* **Extracted records**

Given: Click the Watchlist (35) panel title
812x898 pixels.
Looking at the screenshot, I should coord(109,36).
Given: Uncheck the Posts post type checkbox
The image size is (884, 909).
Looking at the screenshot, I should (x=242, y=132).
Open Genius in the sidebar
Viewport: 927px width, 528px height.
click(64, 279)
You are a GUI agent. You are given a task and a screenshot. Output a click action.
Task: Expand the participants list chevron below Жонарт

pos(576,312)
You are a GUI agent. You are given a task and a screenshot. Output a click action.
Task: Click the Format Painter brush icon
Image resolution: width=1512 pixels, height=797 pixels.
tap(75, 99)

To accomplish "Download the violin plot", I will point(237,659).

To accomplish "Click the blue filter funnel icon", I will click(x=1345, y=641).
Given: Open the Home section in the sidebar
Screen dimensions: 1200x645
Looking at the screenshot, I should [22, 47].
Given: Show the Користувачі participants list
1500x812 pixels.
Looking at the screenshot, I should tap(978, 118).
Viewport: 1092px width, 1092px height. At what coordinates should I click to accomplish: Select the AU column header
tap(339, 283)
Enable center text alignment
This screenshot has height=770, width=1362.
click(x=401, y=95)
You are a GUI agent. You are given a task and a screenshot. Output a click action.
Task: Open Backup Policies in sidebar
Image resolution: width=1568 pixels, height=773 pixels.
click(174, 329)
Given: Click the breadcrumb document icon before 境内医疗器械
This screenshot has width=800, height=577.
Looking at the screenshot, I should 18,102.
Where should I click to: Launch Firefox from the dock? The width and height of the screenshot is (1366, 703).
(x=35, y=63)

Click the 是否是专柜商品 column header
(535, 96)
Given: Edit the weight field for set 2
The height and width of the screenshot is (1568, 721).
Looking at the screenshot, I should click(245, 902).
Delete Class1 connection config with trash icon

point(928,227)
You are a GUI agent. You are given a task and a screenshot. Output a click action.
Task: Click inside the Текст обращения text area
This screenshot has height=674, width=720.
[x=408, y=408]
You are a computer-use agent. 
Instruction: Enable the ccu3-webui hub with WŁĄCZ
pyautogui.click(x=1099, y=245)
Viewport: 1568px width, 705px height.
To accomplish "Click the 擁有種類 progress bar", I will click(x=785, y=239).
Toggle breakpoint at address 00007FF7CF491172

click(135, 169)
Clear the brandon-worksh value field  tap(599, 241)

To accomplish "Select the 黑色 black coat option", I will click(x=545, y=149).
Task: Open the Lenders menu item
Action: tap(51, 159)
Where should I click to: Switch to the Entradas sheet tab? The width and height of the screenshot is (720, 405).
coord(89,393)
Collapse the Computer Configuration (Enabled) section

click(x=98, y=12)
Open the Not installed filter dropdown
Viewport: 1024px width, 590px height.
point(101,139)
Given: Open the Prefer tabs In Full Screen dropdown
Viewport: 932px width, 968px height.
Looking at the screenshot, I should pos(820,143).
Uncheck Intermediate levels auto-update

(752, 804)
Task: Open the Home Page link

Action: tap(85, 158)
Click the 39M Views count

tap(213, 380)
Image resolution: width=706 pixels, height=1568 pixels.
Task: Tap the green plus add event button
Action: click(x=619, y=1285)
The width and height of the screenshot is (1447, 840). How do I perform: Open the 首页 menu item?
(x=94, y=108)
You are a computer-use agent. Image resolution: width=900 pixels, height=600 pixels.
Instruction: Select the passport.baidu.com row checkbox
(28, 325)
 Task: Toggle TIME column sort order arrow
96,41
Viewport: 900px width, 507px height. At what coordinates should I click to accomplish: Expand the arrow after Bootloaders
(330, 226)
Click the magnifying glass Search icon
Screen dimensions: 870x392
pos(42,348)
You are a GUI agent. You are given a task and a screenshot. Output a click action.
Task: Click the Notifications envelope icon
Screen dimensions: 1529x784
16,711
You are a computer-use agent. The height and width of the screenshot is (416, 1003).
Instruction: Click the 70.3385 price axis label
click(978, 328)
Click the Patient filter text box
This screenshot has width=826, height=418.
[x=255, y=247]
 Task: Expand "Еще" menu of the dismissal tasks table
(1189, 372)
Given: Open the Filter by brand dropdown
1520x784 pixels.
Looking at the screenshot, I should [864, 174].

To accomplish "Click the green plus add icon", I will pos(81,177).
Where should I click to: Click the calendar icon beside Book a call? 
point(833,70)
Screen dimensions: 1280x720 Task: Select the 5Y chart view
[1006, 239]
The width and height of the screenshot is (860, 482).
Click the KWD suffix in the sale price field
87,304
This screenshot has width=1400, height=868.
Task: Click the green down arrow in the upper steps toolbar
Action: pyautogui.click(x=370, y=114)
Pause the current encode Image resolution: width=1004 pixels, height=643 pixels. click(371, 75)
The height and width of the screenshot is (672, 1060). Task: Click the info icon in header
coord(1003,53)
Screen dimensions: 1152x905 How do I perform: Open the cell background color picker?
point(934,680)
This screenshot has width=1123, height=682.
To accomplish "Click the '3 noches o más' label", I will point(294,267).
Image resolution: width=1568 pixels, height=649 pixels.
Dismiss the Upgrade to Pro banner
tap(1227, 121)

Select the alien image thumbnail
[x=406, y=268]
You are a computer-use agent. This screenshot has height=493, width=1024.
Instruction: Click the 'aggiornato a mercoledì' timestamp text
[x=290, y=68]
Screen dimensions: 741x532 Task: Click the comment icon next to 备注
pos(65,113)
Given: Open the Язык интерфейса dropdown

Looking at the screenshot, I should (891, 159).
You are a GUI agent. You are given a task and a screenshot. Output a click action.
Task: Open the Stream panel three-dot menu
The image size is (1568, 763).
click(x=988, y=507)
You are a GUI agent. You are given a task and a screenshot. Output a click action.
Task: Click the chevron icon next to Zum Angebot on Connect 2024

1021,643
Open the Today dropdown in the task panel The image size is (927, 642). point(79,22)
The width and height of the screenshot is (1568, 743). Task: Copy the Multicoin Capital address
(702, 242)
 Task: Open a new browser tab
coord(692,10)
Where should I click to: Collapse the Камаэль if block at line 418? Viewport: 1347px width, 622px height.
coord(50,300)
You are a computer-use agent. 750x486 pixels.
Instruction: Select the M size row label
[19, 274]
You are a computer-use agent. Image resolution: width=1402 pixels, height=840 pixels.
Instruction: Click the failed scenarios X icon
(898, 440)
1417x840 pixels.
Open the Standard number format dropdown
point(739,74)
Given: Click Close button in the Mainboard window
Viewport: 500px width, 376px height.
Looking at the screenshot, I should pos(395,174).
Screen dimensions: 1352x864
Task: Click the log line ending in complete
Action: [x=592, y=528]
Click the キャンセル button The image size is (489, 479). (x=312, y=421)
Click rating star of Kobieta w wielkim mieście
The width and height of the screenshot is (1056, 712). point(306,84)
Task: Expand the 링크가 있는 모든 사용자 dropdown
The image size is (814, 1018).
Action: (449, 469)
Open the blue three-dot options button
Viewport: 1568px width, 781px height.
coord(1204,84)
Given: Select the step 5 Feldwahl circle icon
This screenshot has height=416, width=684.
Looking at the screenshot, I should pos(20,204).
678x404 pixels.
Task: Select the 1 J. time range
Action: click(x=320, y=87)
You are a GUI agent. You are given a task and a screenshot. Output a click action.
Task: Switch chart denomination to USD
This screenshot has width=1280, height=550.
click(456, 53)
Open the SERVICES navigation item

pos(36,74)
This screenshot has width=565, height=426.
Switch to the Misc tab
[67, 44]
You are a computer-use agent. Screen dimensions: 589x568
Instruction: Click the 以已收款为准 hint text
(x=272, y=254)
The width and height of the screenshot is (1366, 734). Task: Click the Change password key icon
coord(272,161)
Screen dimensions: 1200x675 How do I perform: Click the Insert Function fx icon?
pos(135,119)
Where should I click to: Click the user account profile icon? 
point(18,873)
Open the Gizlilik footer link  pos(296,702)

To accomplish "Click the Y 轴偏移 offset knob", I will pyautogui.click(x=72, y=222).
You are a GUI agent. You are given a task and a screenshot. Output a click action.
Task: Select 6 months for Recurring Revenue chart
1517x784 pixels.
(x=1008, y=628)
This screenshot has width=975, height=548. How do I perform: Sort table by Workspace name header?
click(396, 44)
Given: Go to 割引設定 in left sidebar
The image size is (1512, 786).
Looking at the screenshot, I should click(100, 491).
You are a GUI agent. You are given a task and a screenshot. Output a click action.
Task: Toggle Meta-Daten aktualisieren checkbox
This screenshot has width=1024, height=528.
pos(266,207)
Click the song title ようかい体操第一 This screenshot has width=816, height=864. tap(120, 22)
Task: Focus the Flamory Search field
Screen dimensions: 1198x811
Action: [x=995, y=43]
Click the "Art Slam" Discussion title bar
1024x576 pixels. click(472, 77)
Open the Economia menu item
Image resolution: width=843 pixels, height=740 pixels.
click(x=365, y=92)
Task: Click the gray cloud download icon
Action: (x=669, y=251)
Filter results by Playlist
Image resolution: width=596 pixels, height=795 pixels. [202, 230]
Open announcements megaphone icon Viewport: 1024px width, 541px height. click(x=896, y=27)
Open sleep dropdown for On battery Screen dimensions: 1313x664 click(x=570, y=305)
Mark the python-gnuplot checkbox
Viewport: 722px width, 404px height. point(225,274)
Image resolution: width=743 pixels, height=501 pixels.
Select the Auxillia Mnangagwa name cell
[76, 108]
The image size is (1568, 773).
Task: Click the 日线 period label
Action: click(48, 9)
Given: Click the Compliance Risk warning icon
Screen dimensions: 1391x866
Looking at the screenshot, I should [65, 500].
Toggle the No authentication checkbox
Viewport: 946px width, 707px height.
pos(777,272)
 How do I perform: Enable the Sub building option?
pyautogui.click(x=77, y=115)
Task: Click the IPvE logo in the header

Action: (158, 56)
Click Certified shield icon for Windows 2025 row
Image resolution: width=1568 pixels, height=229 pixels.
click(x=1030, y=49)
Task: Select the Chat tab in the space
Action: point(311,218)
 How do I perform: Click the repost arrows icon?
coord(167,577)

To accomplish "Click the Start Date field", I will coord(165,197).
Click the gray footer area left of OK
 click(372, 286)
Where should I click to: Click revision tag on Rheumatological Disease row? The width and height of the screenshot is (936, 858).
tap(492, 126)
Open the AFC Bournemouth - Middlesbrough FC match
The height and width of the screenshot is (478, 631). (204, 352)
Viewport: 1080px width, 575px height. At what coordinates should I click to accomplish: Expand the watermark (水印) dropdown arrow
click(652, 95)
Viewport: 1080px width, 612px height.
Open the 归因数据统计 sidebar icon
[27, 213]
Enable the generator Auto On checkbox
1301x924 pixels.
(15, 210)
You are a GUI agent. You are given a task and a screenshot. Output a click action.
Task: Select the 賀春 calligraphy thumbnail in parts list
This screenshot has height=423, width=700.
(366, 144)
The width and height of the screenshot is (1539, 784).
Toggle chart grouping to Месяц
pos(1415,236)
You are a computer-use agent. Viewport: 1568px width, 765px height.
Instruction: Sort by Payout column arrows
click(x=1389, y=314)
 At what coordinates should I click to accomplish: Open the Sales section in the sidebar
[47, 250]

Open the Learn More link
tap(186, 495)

* **Directions**
Across all the records above, find each line with "panel" in it and copy it.

* **Reply**
Given: Click the Watchlist (35) panel title
Task: Open the Stream panel three-dot menu
Open the Today dropdown in the task panel The image size is (927, 642). point(79,22)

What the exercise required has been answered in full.